Got it, I was thinking of the locations as being i.i.d. in that you do not have any information on their location. You and others are saying that adjusting the symbol counts as you go would give the same performance to other algorithms. Looking into that, thanks.
Whenever you're compressing a file on your computer the frequencies are known beforehand. Agree this does not apply to noisy-channel coding, only the Shannon source coding theorem in lossless compression. Good point though I'm not sure if this would be considered an entropy encoder, as previous values do have some impact. Any more info I should look at for that?
I was using what I seemed to be the standard with other encoders, storing the ratios is roughly the same cost compared to other compressors, a few extra bits for exact counts. But I do see how this isn't i.i.d. so I'm fixing that.
I don't think you understand the basic concepts and you are wasting your time trying to "fix" it. Let me try to explain a bit differently: The Shannon limit depends on assuming a model of the source (the thing producing symbols). For example imagine the output of something that you think is "true" noise like a fair coin flip that produces 0 (for heads) and 1 (for tails). That has entropy of 1 bit and you cannot compress it. Now you learn that it is actually a pseudorandom number generator that produces 0 or 1 in a 1:1 ratio. If you know the program (and seed if required) the source now has 0 entropy (you can run the program to know every bit that will be produced). Same symbol outputs, different models of how they are produced, different theoretical compression limits. As another example if you are compressing text one model would be to assume that words are produced independently of one another. We know that that isn't true (certain words are more likely to follow other words like your next word prediction system on your phone works) but you might still choose to implement a compression system based on that naive model because it's less complex, uses less memory or compression/decompression time etc. If you implemented compression using a less naive model (e.g. what is the probability of the next symbol in all human text given all the symbols I have seen before this one) you could get better compression rates but you wouldn't be breaking the Shannon limit that you calculated using the naive model because the "true" limit is based on the "true" model of whatever the entropy of human produced text is, which is not really calculable (people produce new sentences every day) but you might approximate using something like all human text you can find.

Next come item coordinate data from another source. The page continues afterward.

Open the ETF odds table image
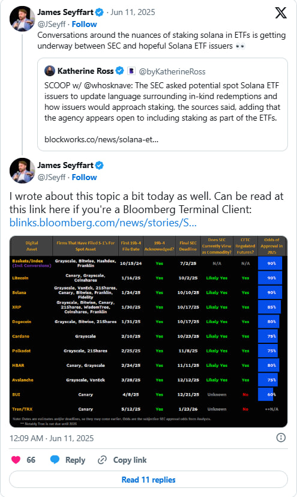Viewport: 297px width, 497px height. coord(148,331)
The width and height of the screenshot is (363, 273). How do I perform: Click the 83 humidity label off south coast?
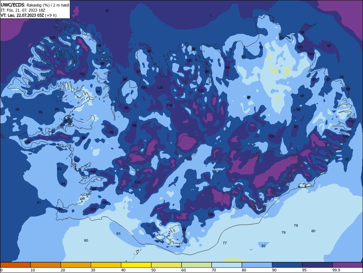(118, 234)
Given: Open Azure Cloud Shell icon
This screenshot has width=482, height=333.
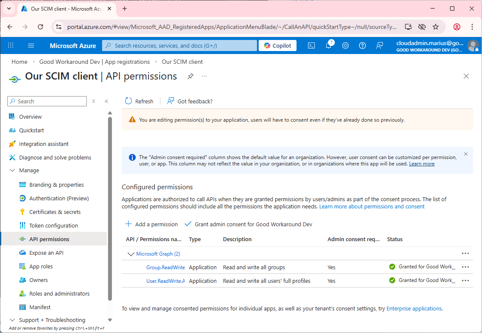Looking at the screenshot, I should click(x=311, y=46).
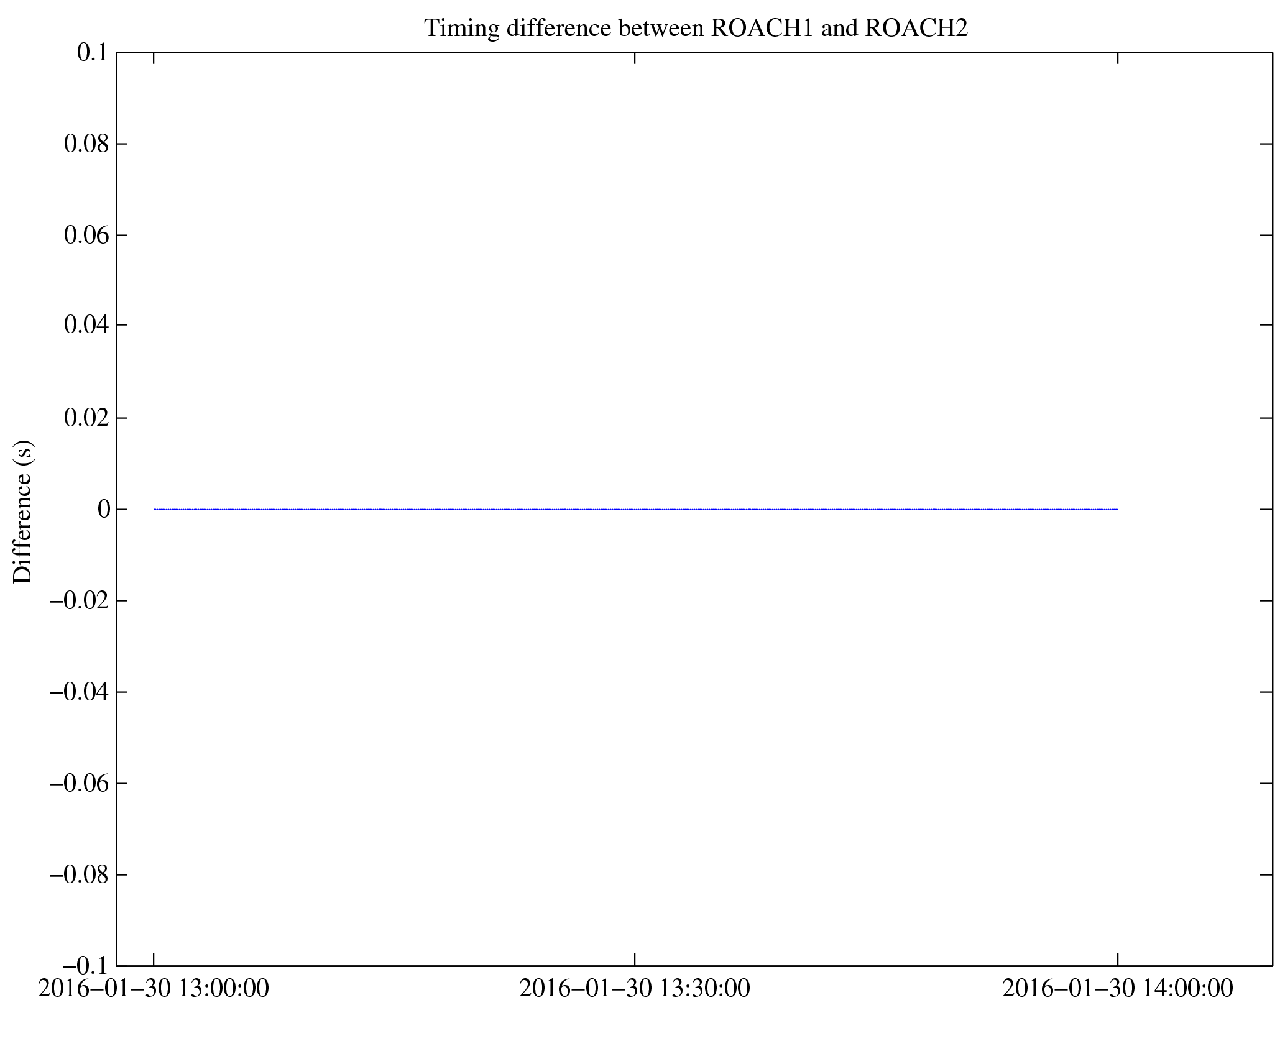Click the 0.02 y-axis tick label
The height and width of the screenshot is (1046, 1285).
click(x=86, y=418)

As I alluded to above note that Shannon entropy doesn't take into consideration practical complexities (memory, program size, processing time) that are real considerations when implementing a compression scheme. Most of the time you are going to trade higher entropy for simpler, faster, less resource intensive compression.
To sum up: You cannot beat the Shannon limit of the "true" model of the source but you can beat the Shannon limit of a naive approximation of the source. Those naive models are used because they are more practical to implement.
I appreciate the input. I did not mean to imply I could encode a random stream of symbols/characters, that is absolutely valid. I was approaching this as a compression technique for something like a text file, where the symbol counts are known at compression time.
First issue is that if you do comparisons you have to do them apples-to-apples, you can't assume that method A has that information available for free but method B does not or that method A assumes a given source model but method B assumes a different source model.
Second, I really don't understand how you intend to use a table of symbol counts: If you do it over the entire file the table might be a reasonable size but the number of permutations becomes infeasible. Conversely if you do it in small windows (like 8 or so in your examples) you have to store a separate symbol count table for each window which would explode the symbol count table. I really doubt you are gaining anything from doing this. You are going to create an enormous per-file symbol frequency table and then not count it against the compressed size, that isn't compression it's just misdirection.
When I get time may compress the table as well then, in looking at example arithmetic encoders they seem to have some flat table implementations as well (https://github.com/nayuki/Reference-arithmetic-coding/blob/m...). I don't see how that's misdirection, I left the table uncompressed specifically for transparency reasons. Was just trying to keep that part simple.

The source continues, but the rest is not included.